Argon EONは、何と言っても見た目が美しく、オフィスにぴったりのNASデバイスです。ドライブの追加が簡単で、配線がほとんど不要なこと、そしてOLEDディスプレイのおかげで、DIY NASの完成度が格段に向上しました。

結論

宇宙グレードのアルミニウム、サイバーパンクな外観、そして豊富なストレージオプションを備えたArgon EONは、Raspberry Pi 4搭載NASソリューションの理想的な選択肢です。既にNASエンクロージャをご購入いただけますが、Argon EONはSynologyのDS220+ 2ベイNASエンクロージャ(小売価格386ドル)よりも安価です。 

Argon EONは約150ドルで、これに4GBのRaspberry Pi 4(約80ドル)と4TBのドライブ(93ドル)を足すと323ドルになります。Synologyの筐体だけを購入する場合と比べて63ドルもお得です。Synologyの筐体に同じドライブを追加すると、Argon EONを使って自作することで156ドルも節約できます。

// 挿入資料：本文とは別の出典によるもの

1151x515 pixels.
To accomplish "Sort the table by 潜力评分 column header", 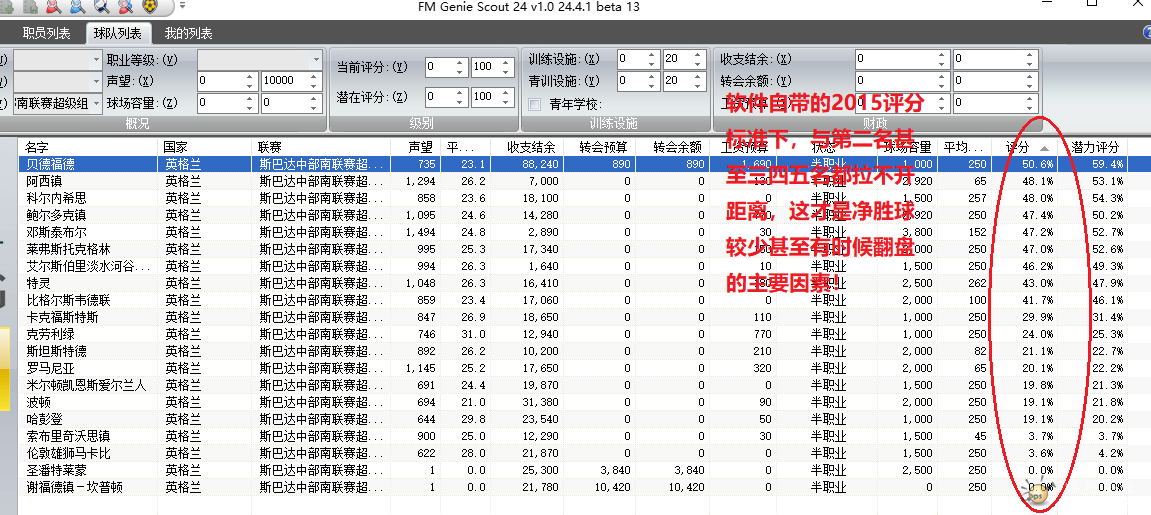I will (1095, 147).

レス・パウンダーは、トムズ・ハードウェアのアソシエイトエディターです。クリエイティブテクノロジストとして、7年間にわたり、老若男女を問わず、教育と啓発のためのプロジェクトを手がけてきました。Raspberry Pi Foundationと協力し、教師向けトレーニングプログラム「Picademy」の執筆・提供にも携わっています。